======== Task material ========

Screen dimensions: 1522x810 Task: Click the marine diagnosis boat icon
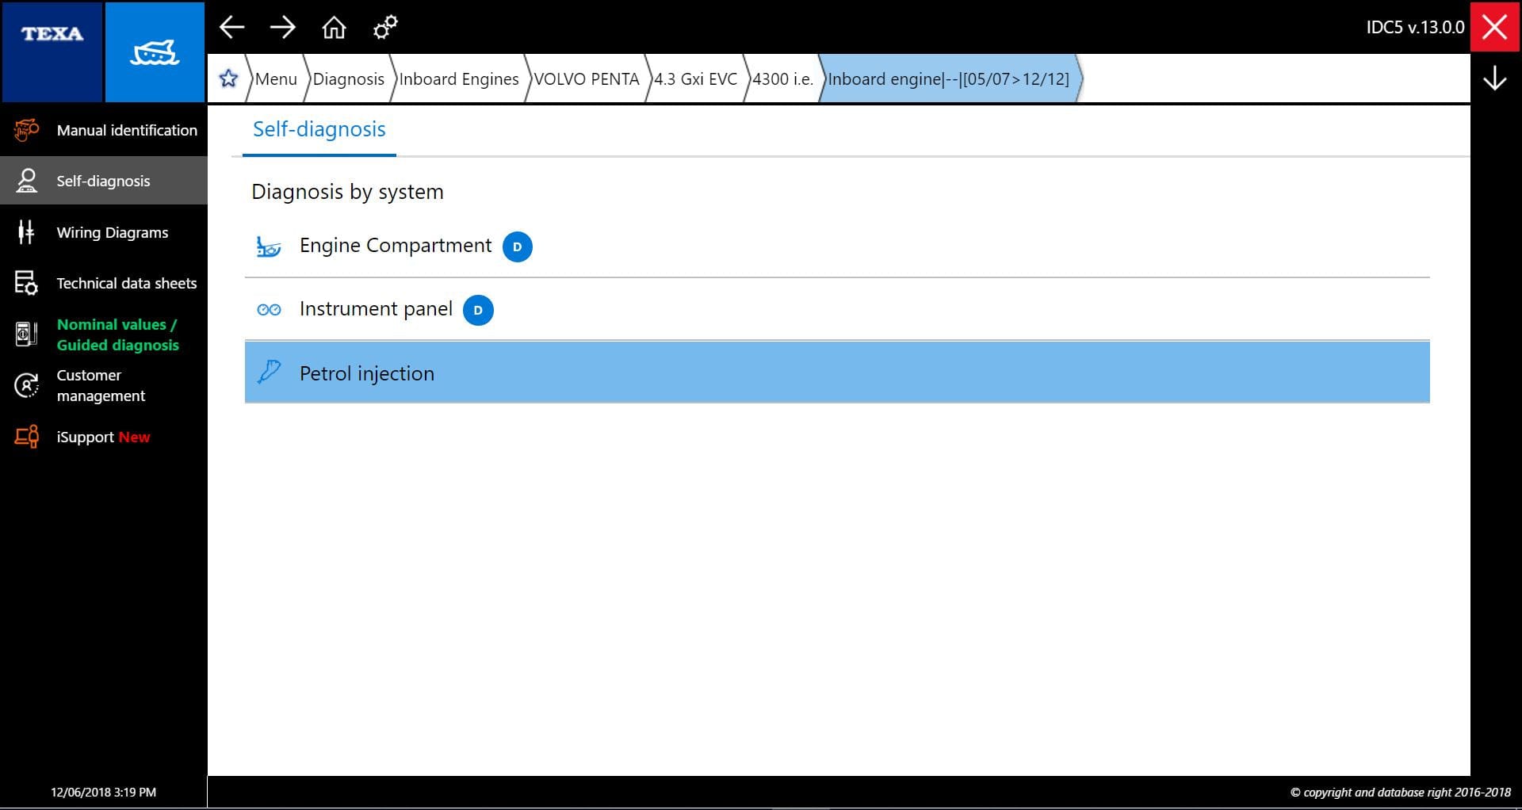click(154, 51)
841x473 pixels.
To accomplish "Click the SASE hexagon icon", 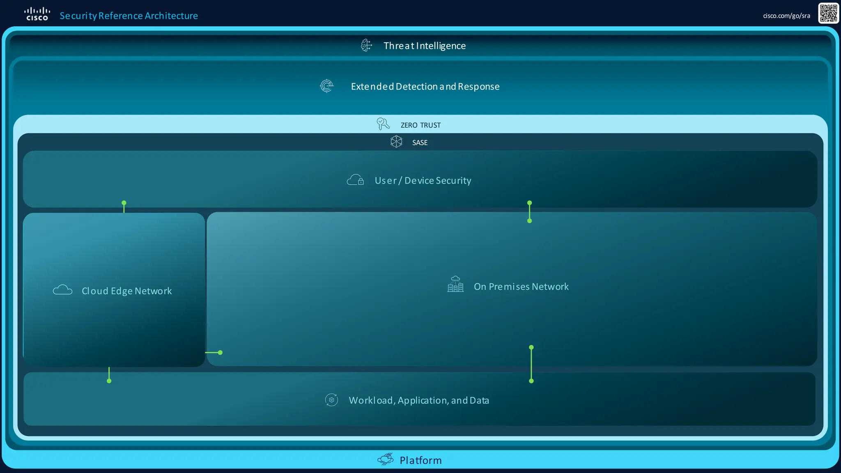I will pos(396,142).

========
======== Task material ========

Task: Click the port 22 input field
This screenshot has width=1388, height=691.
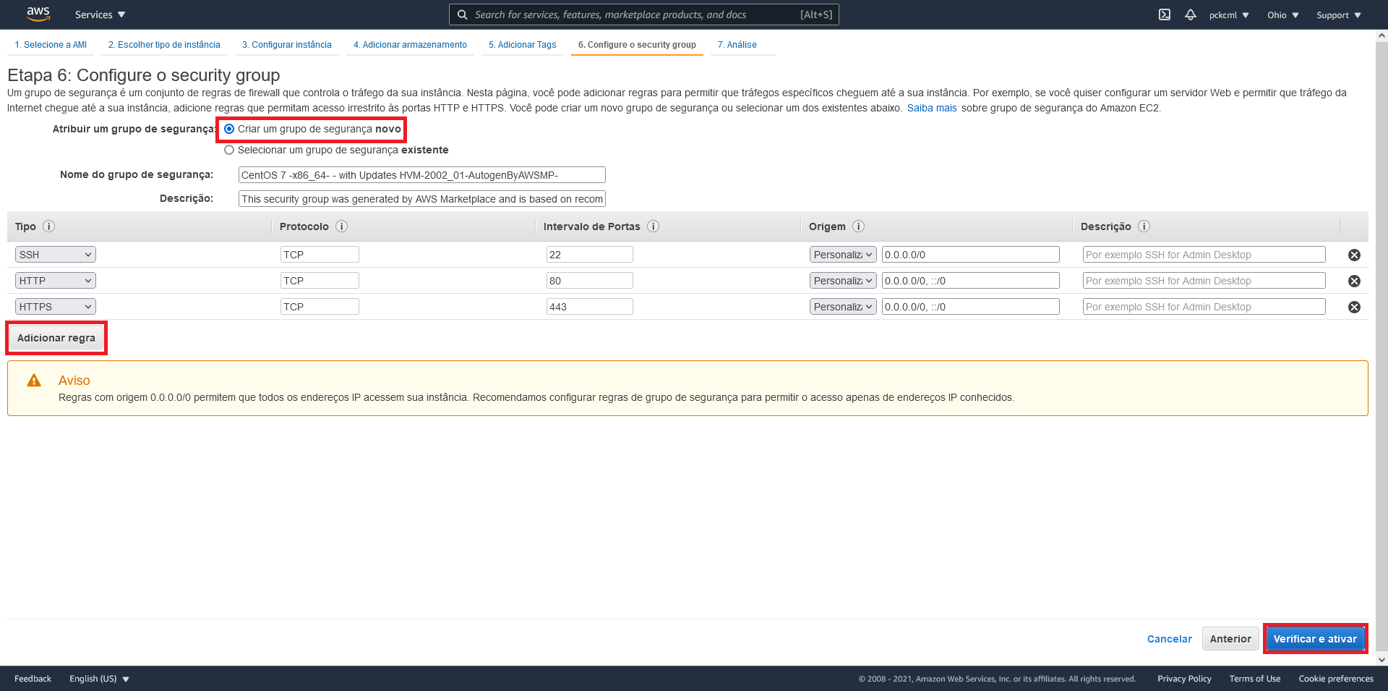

========

Write out exactly the lines above from the line with "Task: Click the port 22 input field" through the line with "This screenshot has width=1388, height=691.", both of them included, and leave out all other lines.

Response to this exercise:
Task: Click the port 22 input field
This screenshot has width=1388, height=691.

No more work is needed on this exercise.